Some of the websites we have analyzed for the domain research

For our research, we started analyzing other resident's associations by using domain research and comparative analysis. This analysis lets us analyze some interesting or desirable features for our website. This is some of the associations that we have analyzed:

  • Downtown East Side
  • Alexandra Neighborhood House (NH)
  • Kitsilano NH
  • Mount Pleasant NH
  • Marpole NH
  • South Vancouver NH
Comparative Analysis

Looking at the chart, we concluded that the majority of the associations don’t have working groups section in order to show all the initiatives that they are working at the moment.

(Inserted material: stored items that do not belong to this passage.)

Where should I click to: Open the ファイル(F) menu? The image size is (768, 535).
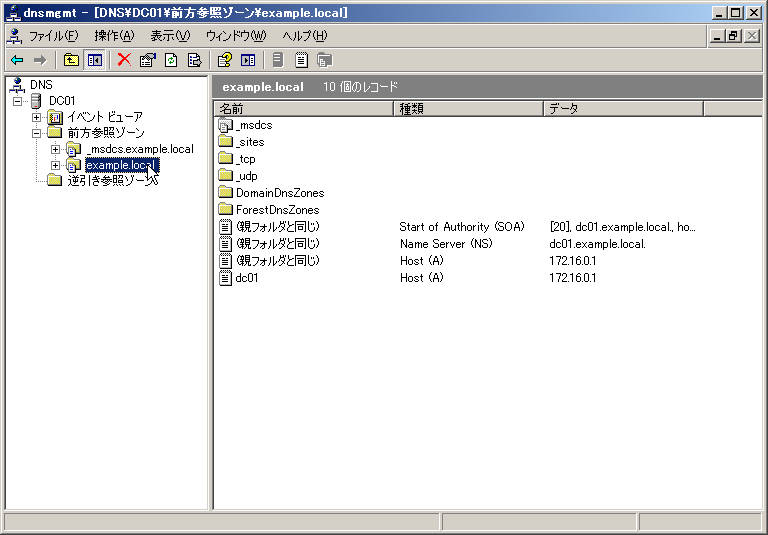click(x=54, y=36)
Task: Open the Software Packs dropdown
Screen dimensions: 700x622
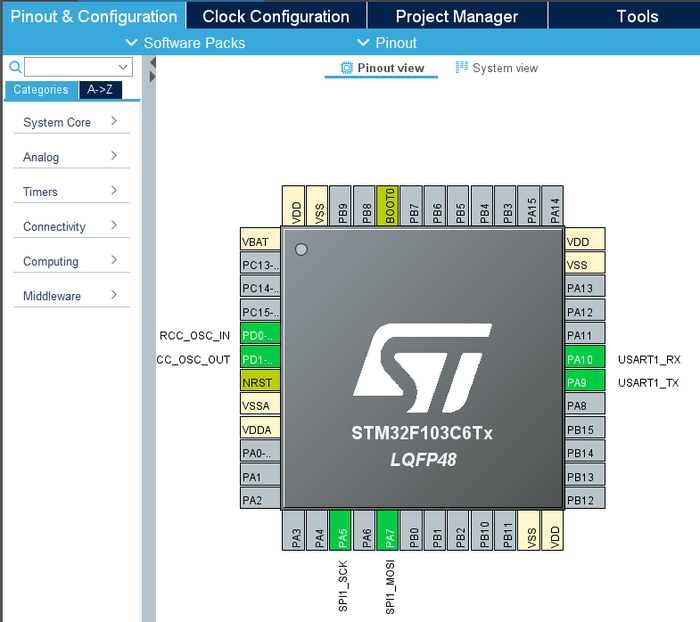Action: (185, 43)

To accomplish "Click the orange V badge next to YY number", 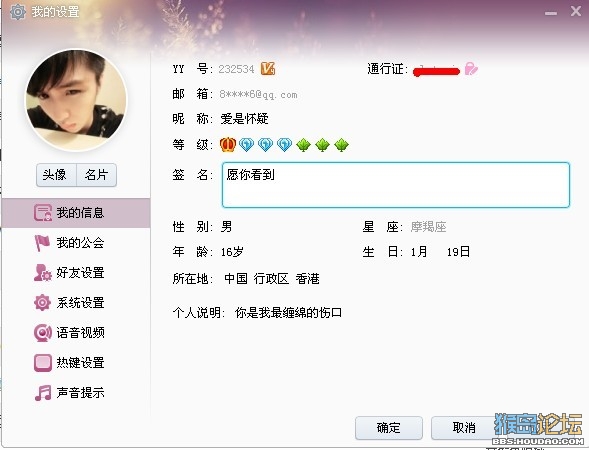I will click(268, 68).
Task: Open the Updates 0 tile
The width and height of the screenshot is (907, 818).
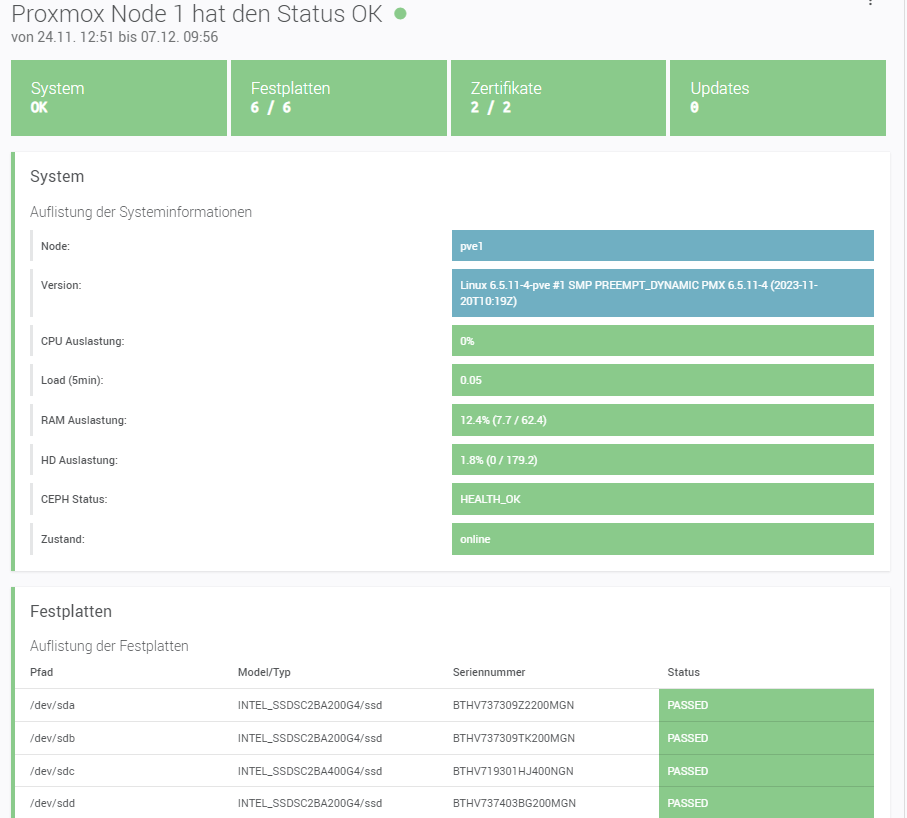Action: coord(777,97)
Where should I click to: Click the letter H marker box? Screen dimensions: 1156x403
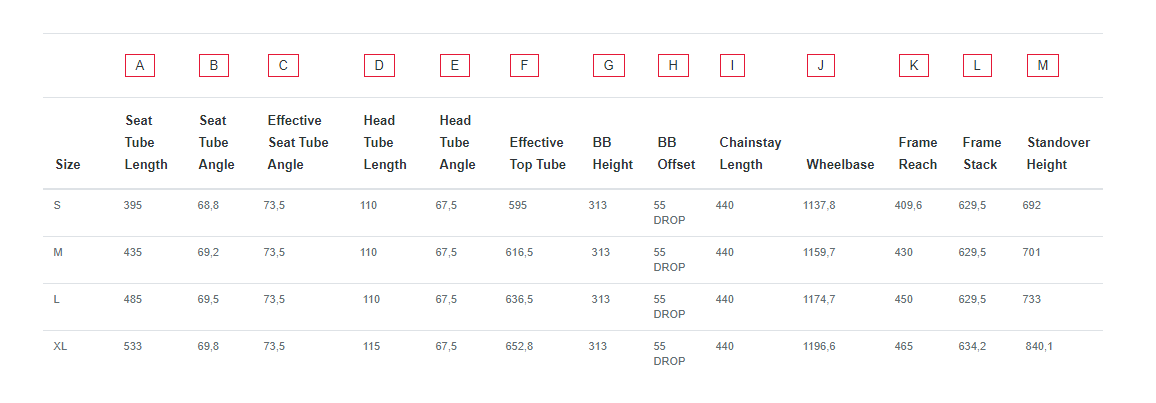click(x=673, y=66)
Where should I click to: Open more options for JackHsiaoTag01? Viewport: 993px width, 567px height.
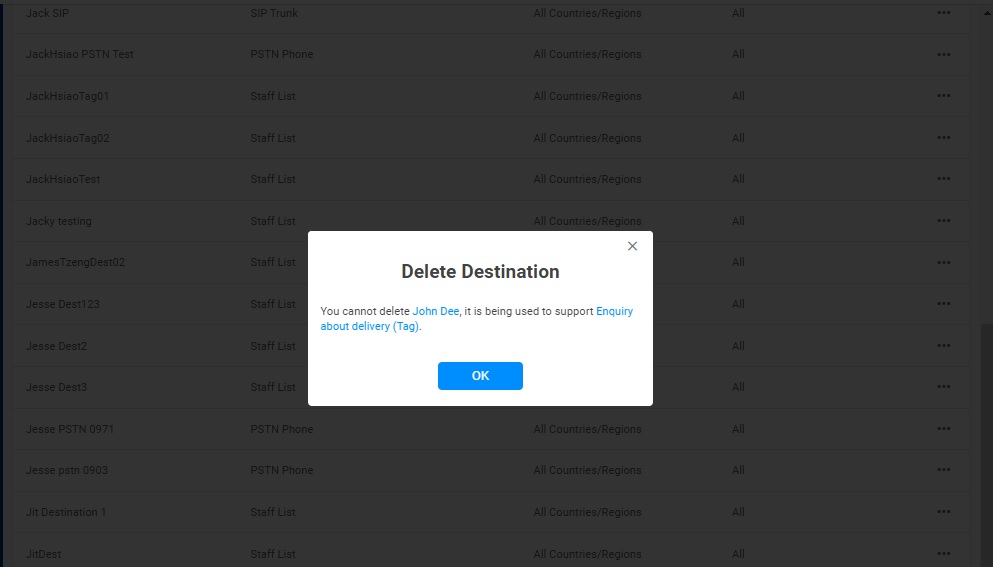[943, 97]
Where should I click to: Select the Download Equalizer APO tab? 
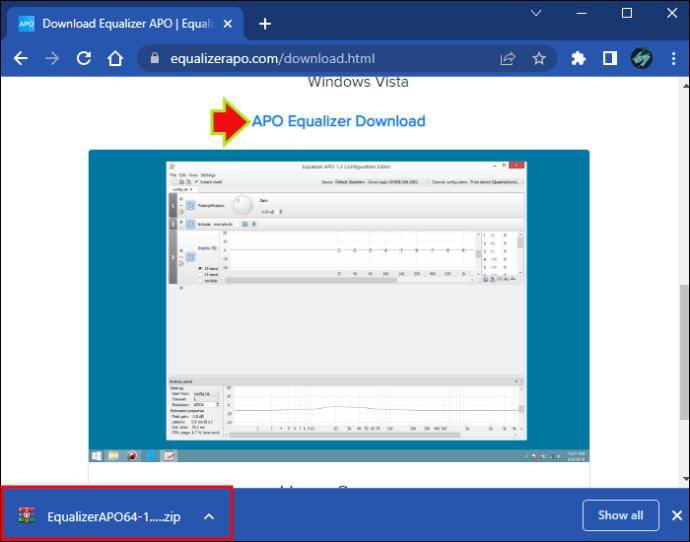coord(119,24)

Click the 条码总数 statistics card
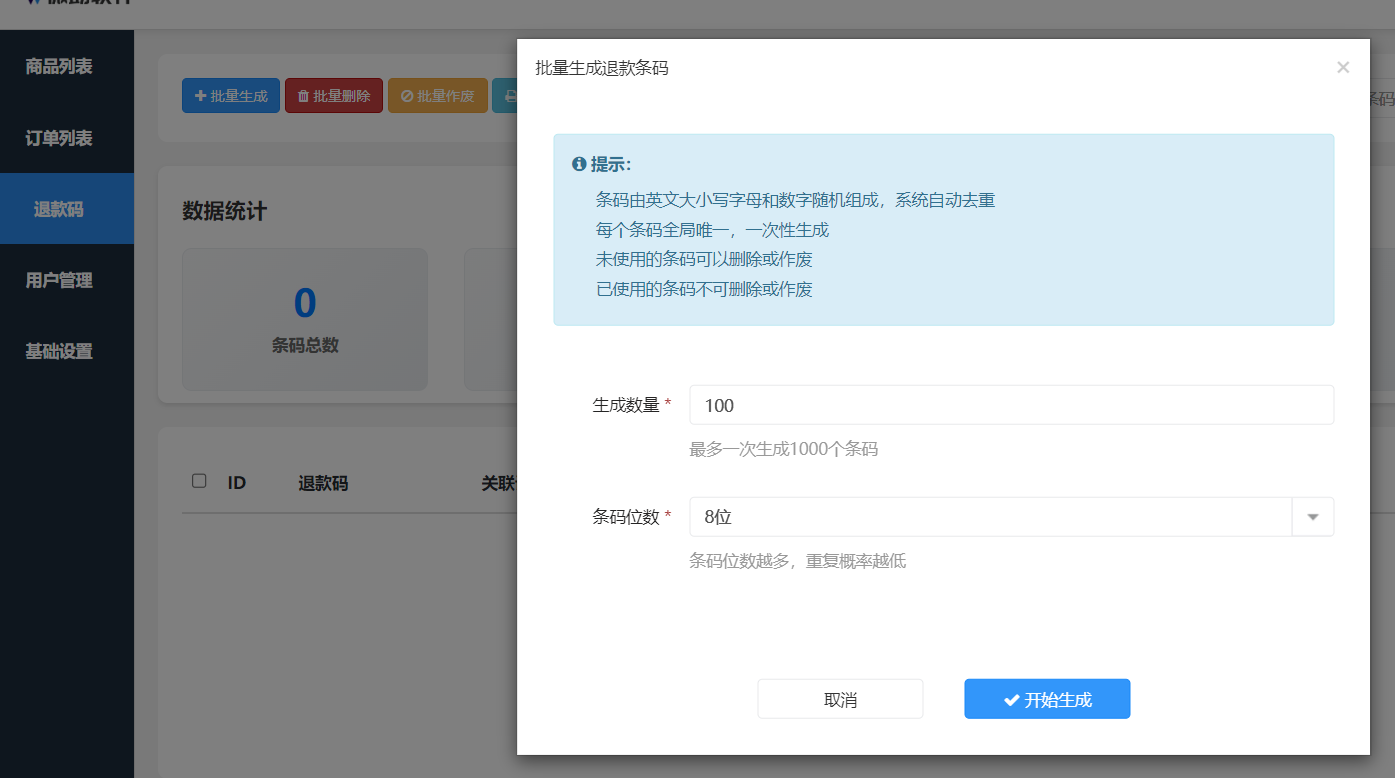(305, 319)
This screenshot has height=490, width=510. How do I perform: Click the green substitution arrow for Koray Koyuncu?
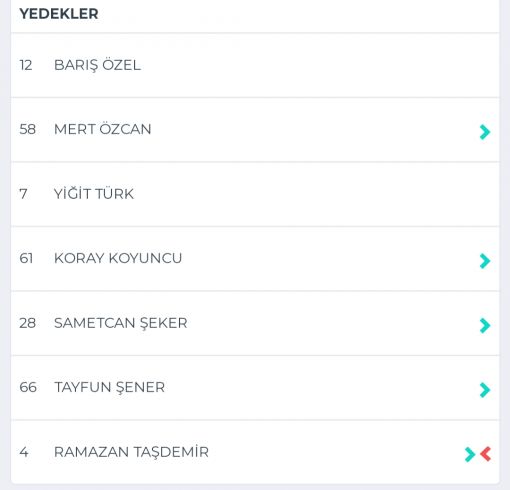485,261
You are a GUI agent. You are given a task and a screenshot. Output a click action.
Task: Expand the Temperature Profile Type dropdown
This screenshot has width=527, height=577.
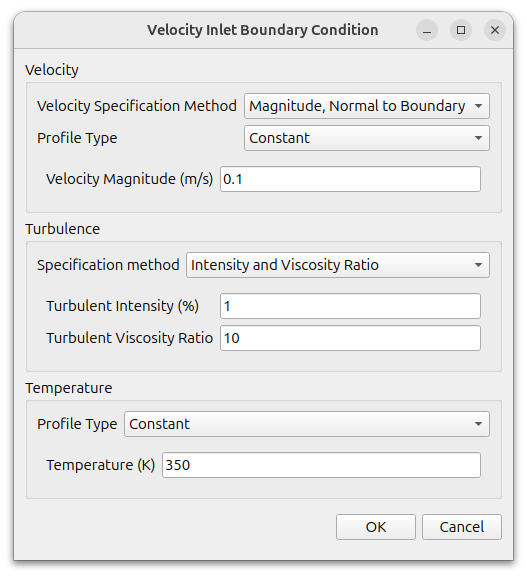[307, 424]
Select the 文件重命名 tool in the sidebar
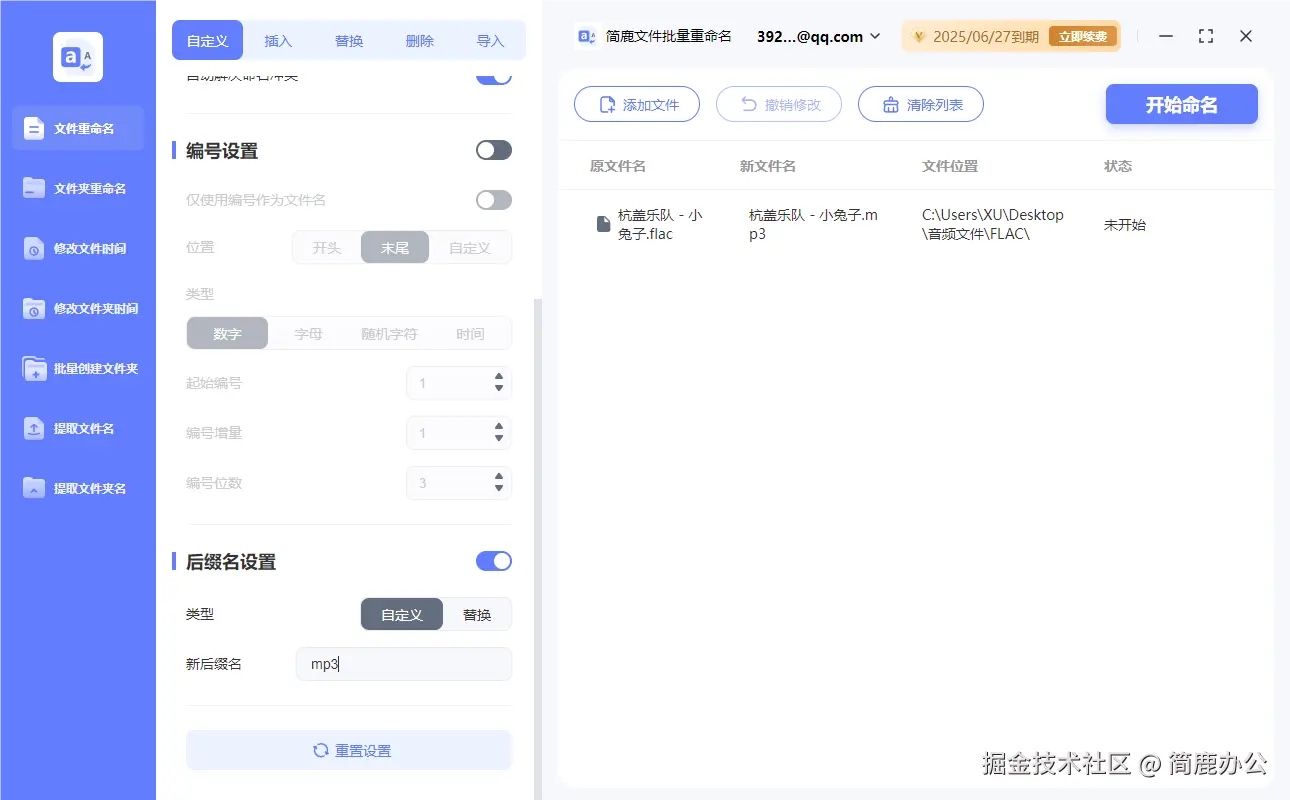The height and width of the screenshot is (800, 1290). [77, 128]
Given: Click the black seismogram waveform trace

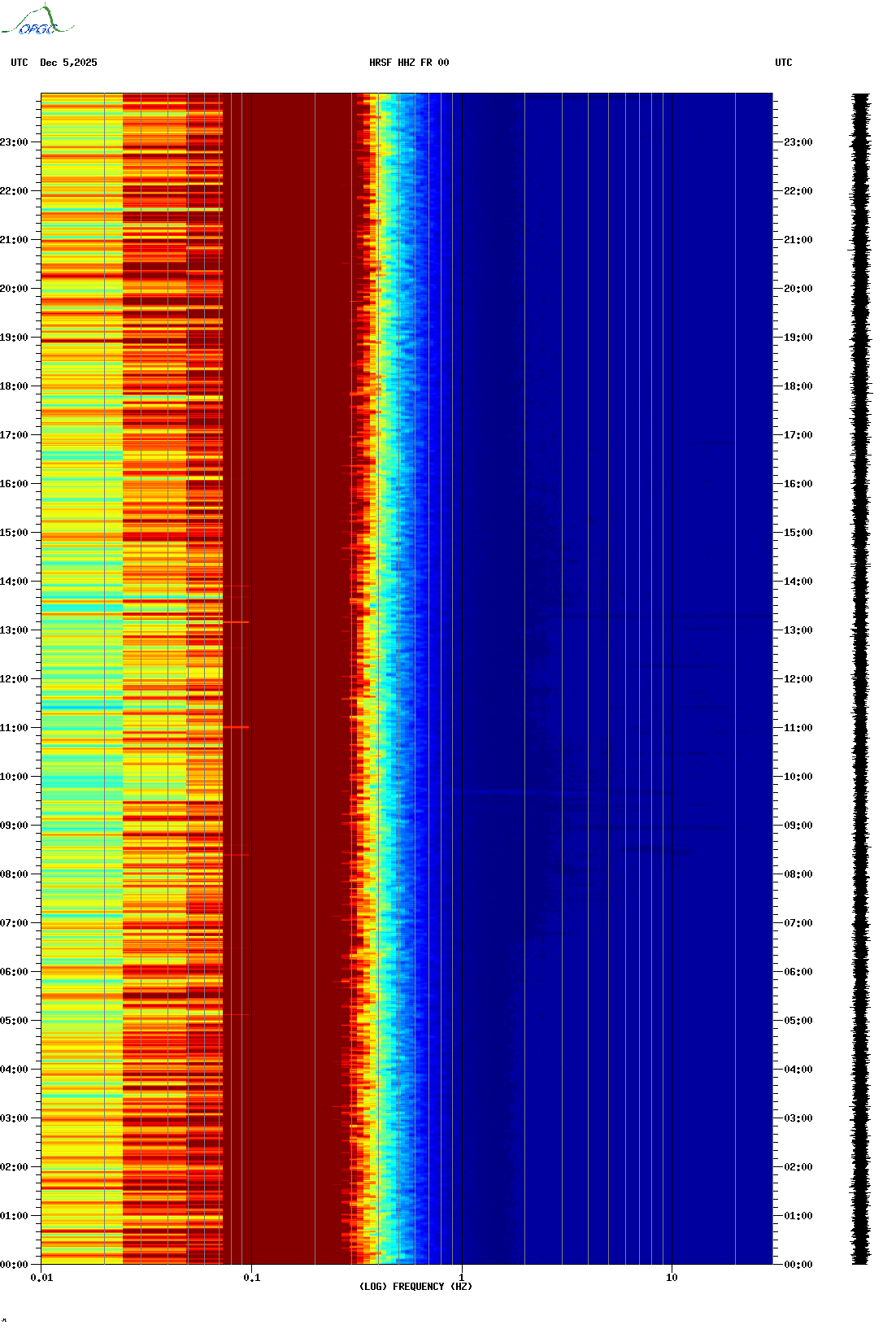Looking at the screenshot, I should pos(860,678).
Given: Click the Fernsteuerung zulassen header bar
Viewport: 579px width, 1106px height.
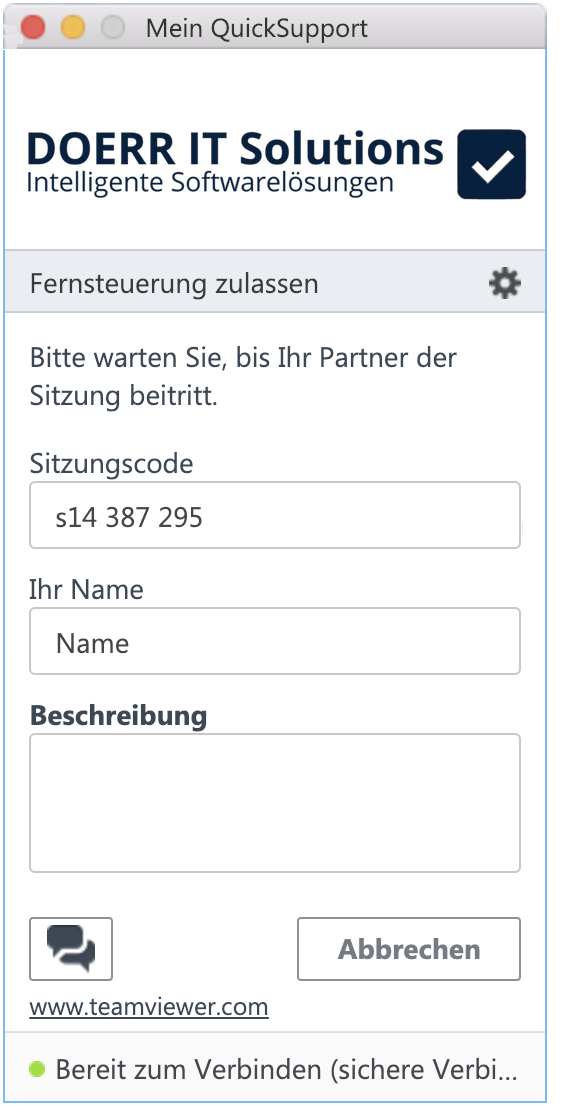Looking at the screenshot, I should (x=275, y=281).
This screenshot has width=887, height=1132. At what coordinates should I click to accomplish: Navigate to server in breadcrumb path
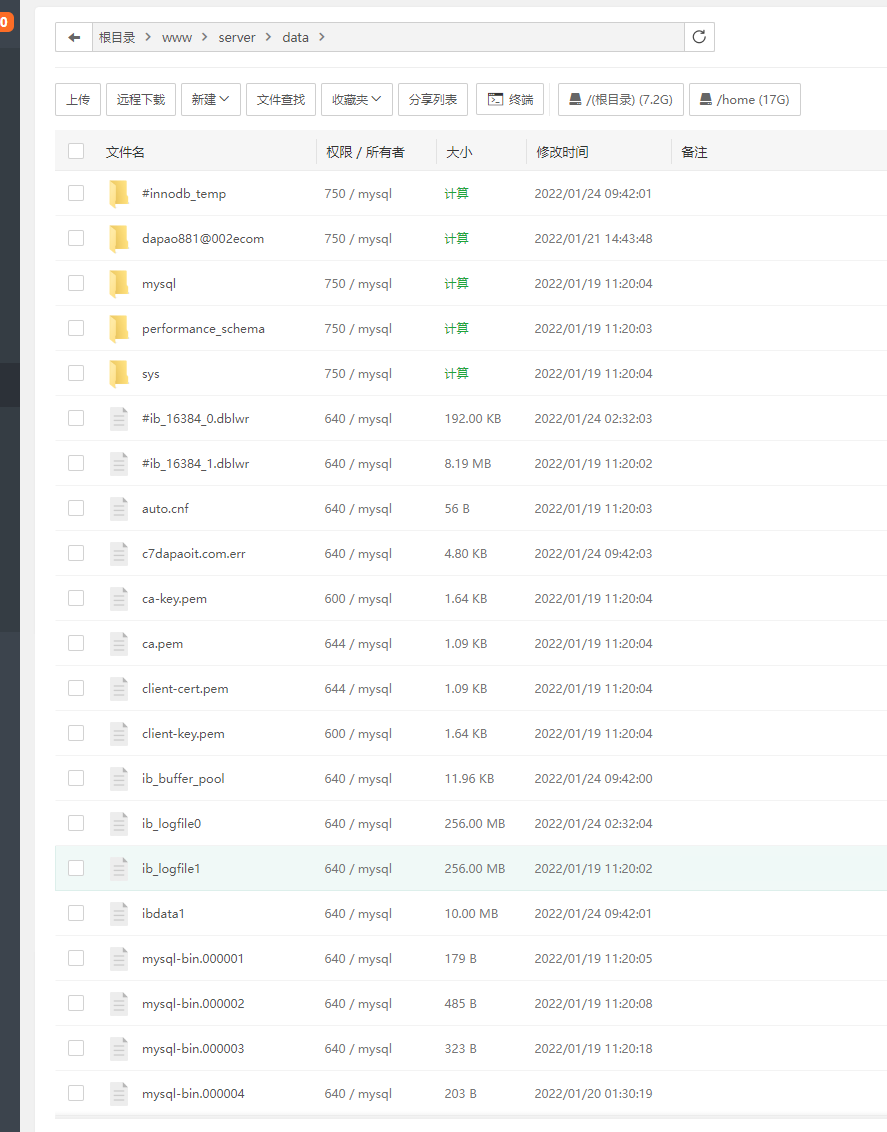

Also, half of the associations don’t have a newsletter and rental section which are very remarkable for the SRA because the newsletter is their main feature and rentals section it’s important for the SRA because they want to focus on the different target persona they have in its community.

Image from the neighbor meeting

At the same time, the SRA invited us to a neighbor meeting at Strathcona Community Center to get familiar with the association. During the meeting, we observed that the majority of the assistants were seniors and how it works: they commented on some relevant issues towards Strathcona such as a pilot project for the neighborhood presented by some engineers. The assistants asked questions and proposed some ideas to enhance the project. The SRA also invited another association that presented their proposals in order to collaborate with SRA. Finally, they announced what’s the next meeting.

For the next step, we came up with some questions for our interviews and surveys:

  • Demographics.
  • What does the Strathcona Residents Association (SRA) mean to you?
  • What are some expectations you have from a neighborhood association such as the SRA?
  • What do you think is most representative of Strathcona?
  • How did you become aware of the association?
  • In the last year, how active or involved are you with the SRA?
  • If you have not attended or participated in many past events or activities, what are some reasons you did not join?
  • Are you familiar with the SRA website?
  • If yes, in what scenarios would you go to the SRA website?
  • What device do you use to go to the website?

We agreed with SRA to send the survey to its list of contacts and we also posted the survey on the different Facebook groups related to Strathcona or SRA.

Some relevant results from the surveys

Based on the 30 responses we received, the majority of people were seniors between 55 years-old onwards and residents in Strathcona. A relevant number of people use a laptop or desktop as the main device to go through the Internet.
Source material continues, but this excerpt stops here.